Prolongar los periodos de las dirigencias seccionales no es algo nuevo en Hidalgo y los antecesores de Said Vargas lo han hecho con argumentos más enfocados a que Hidalgo vive tiempos electorales y no es conveniente abrir la posibilidad de conflictos que pongan en riesgo la estabilidad social y política de la entidad.

Pero, legal y estatutariamente no hay artículo alguno que justifique esa decisión política, que generalmente acuerdan las dirigencias nacional y seccional con el gobernante en turno.
Luego entonces, Said Vargas si respeta los estatutos, deberá dejar su cargo dentro de una semana, pero, argumentará que el Comité Ejecutivo Nacional (CEN) del SNTE no emitió a tiempo la convocatoria (el 22 de junio), por lo que se mantendrá por tiempo indefinido como secretario general, en tanto no se emita la convocatoria.
De ocurrir así, estará violando diversos artículos de los estatutos que rigen al SNTE, como el artículo 44 que advierte: los secretarios generales de los comités ejecutivos seccionales no podrán ser electos para ocupar el mismo cargo, ni ningún otro del comité del que se trate, posterior al término de su gestión; sólo podrán ser electos para cargos de jerarquía superior, como un cargo en la dirigencia nacional.
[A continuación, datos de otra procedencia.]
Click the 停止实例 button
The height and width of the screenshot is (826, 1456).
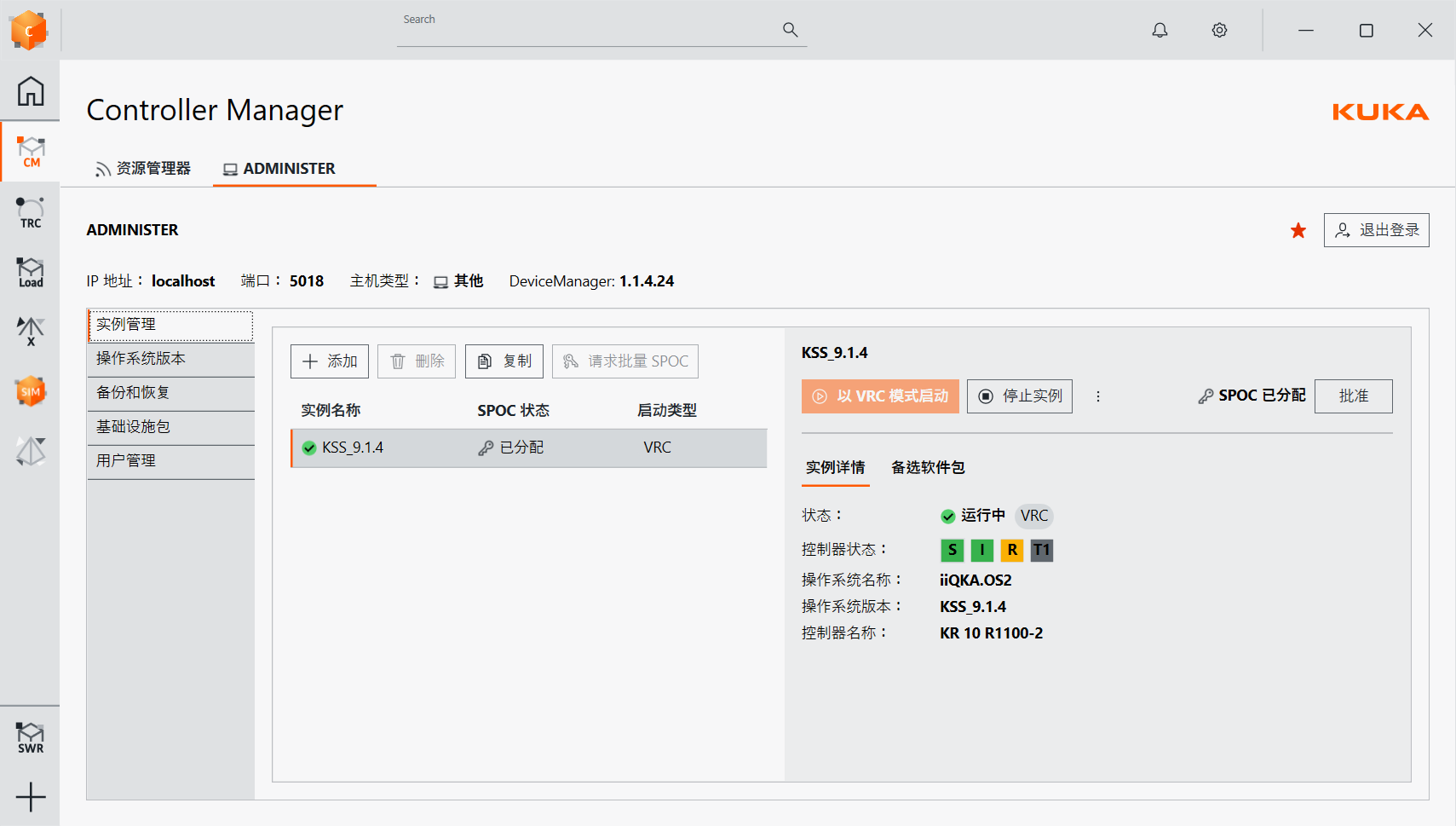click(x=1020, y=396)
En su artículo 35, los estatutos del SNTE dicen que el comité ejecutivo seccional será electo cada cuatro años, por mayoría a través del voto directo y secreto de sus agremiados y para tal efecto, el CEN expedirá la convocatoria y presidirá los trabaos respectivos acreditando a quienes resulten electos.
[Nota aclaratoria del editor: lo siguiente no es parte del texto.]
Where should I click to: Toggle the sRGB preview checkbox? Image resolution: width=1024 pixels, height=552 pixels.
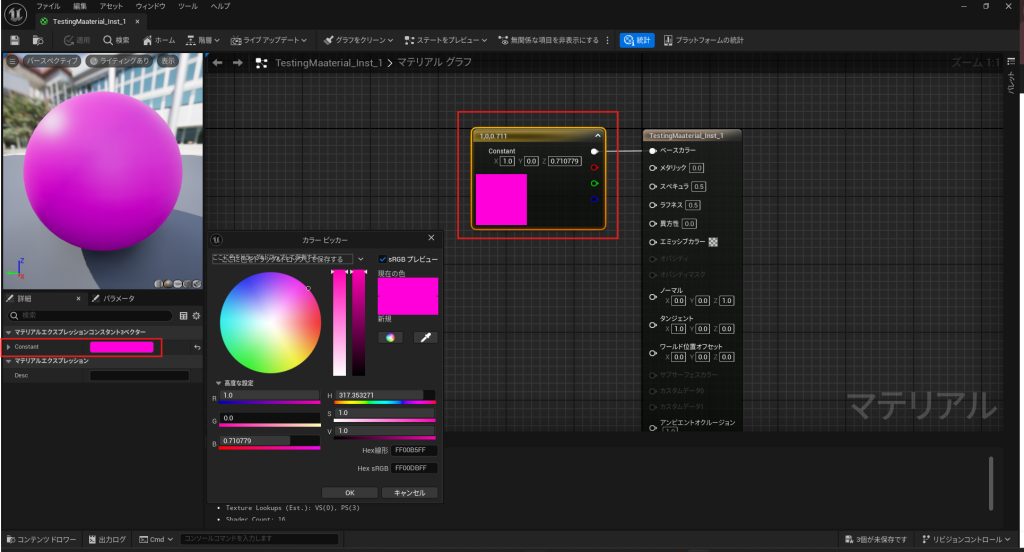pos(382,259)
De su lado, la Ley Federal del Trabajo, establece que sin elección no hay toma de nota y los comités seccionales deben renovarse cada cuatro años, forzosamente.
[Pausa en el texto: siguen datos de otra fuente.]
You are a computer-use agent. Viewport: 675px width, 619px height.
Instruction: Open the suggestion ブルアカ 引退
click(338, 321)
La misma LFT, en su artículo 371 abre la posibilidad de que sean los propios trabajadores de la educación, quienes promuevan la celebración de su congreso seccional, aún con el rechazo del comité vigente.
En el caso de que la directiva no convoque oportunamente a las asambleas previstas en los estatutos, los trabajadores que representen en 33 por ciento del total de agremiados al sindicato, podrán solicitar de la directiva convoque a la asamblea.

Si en 10 días no hay respuesta (dice el artículo 371, fracción 8 de la LFT), los solicitantes podrán emitir la convocatoria en cuyo caso, para que la asamblea pueda sesionar y adoptar resoluciones, se requiere que concurran las dos terceras partes de los miembros del sindicato o de la sección.
Bajo estas condiciones, Said Vargas no tiene argumentos de peso para prolongar su gestión, como pretende, además de que tampoco ha cumplido con parte de sus obligaciones, como rendir informes semestrales de la situación patrimonial del sindicato, el manejo de las cuotas, de los bienes y su situación actual.